## SUPPLIED MATERIAL:
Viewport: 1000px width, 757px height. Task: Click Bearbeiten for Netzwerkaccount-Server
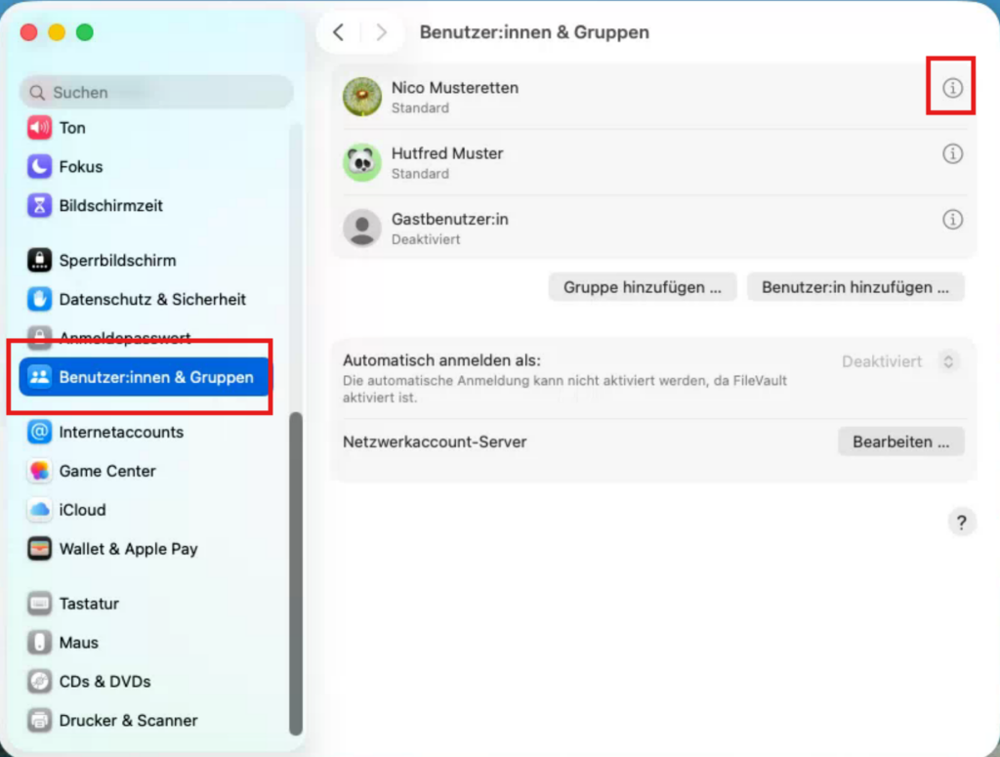900,442
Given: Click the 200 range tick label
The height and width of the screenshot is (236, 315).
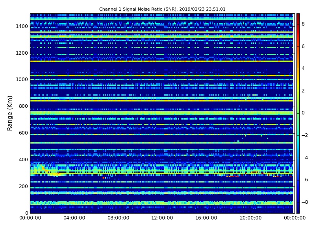Looking at the screenshot, I should tap(23, 186).
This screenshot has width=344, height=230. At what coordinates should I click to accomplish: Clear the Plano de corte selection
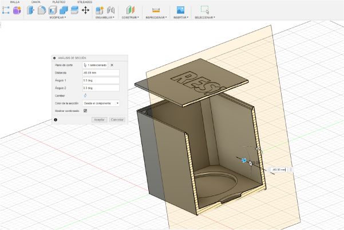pos(112,65)
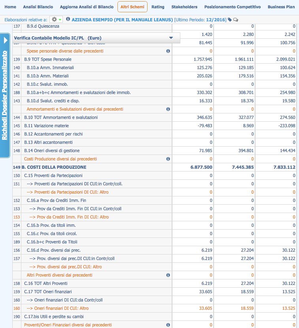
Task: Select the Aggiorna Analisi di Bilancio tab
Action: (87, 7)
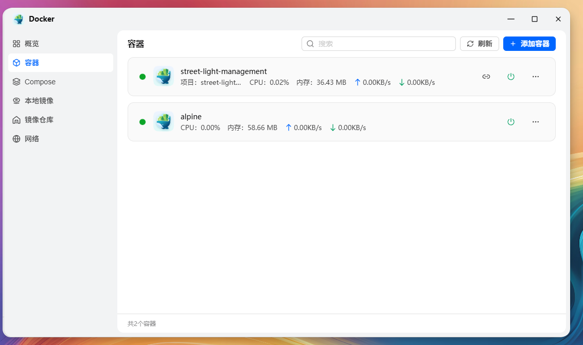Open the link icon on street-light-management row
The height and width of the screenshot is (345, 583).
point(486,76)
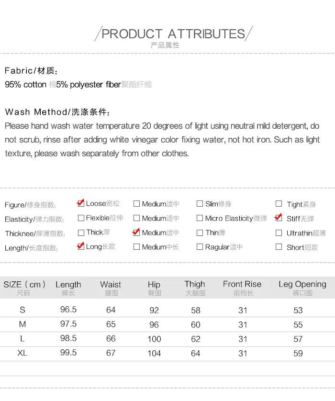Uncheck the Long length checkbox

coord(81,247)
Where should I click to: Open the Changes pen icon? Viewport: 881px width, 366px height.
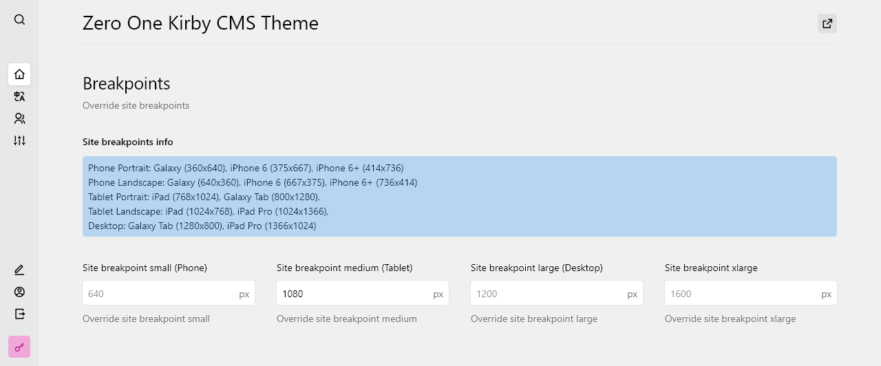[19, 270]
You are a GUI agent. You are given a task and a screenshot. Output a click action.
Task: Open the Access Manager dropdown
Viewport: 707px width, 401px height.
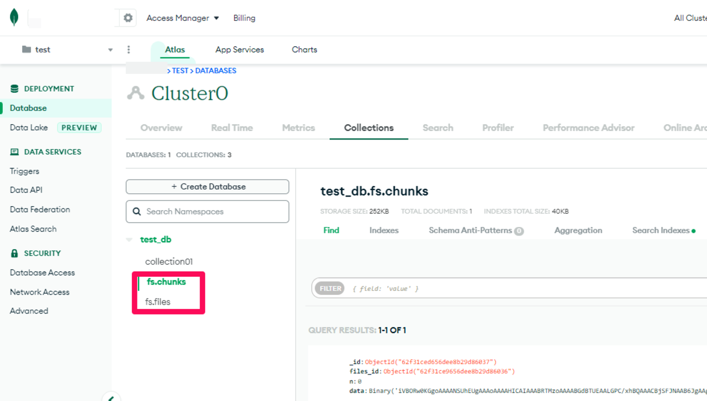click(x=180, y=18)
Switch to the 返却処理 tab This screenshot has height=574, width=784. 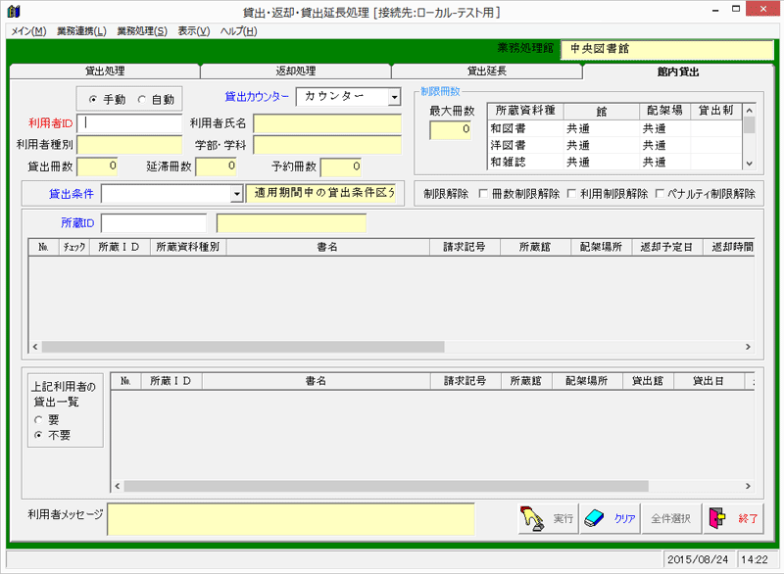pyautogui.click(x=295, y=71)
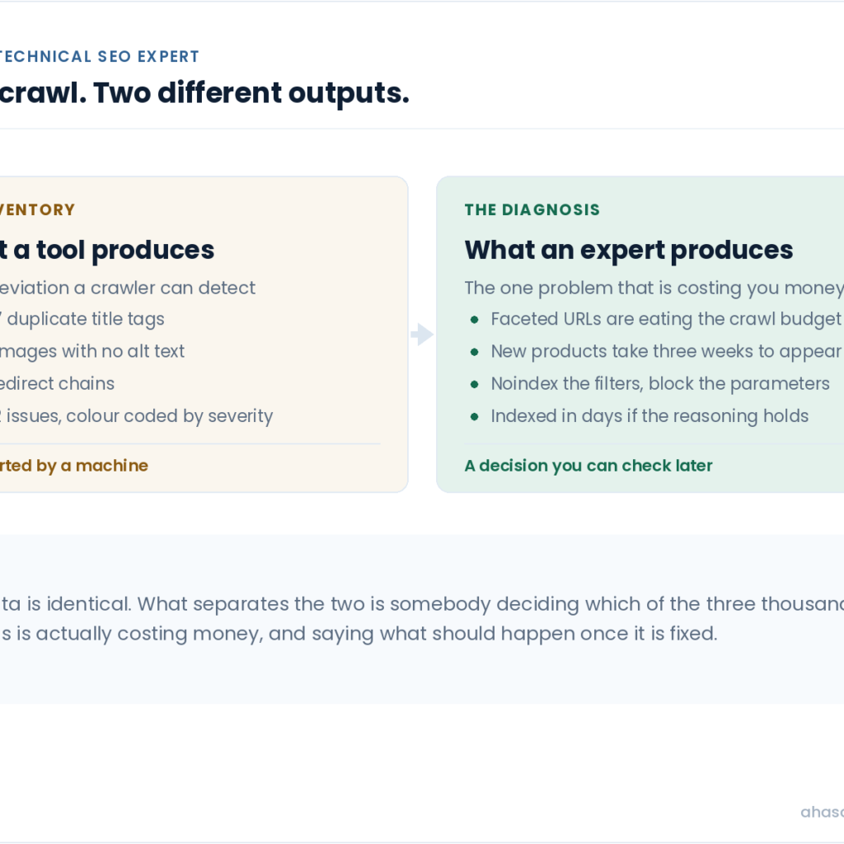Click the Two different outputs headline
844x844 pixels.
pyautogui.click(x=204, y=93)
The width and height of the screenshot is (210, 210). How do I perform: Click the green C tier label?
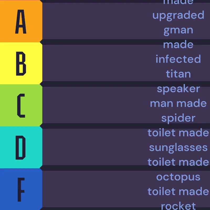point(21,105)
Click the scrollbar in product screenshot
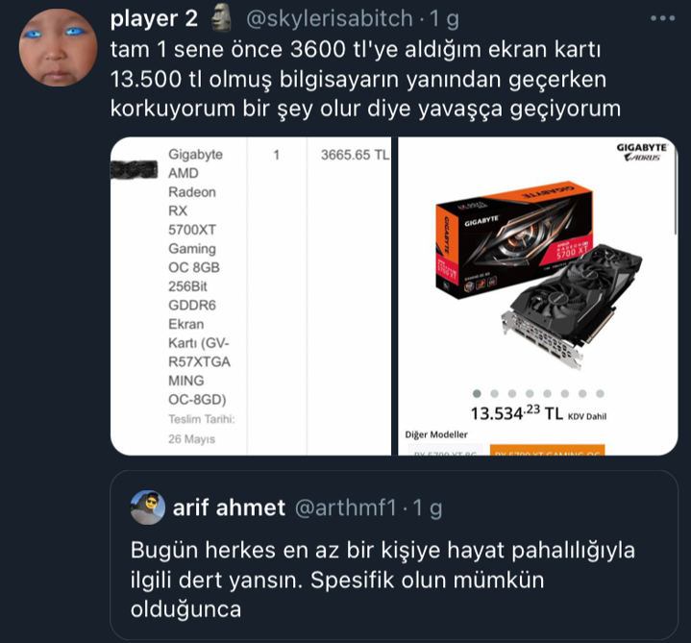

## TASK DIRECTIONS:
Starting at the line that contains "The width and", transcribe each line through the last one of the entries above, exactly and without pictures.

## WRITTEN SOLUTION:
The width and height of the screenshot is (210, 210). How do I perform: Click the green C tier label?
point(21,105)
Click the scrollbar in product screenshot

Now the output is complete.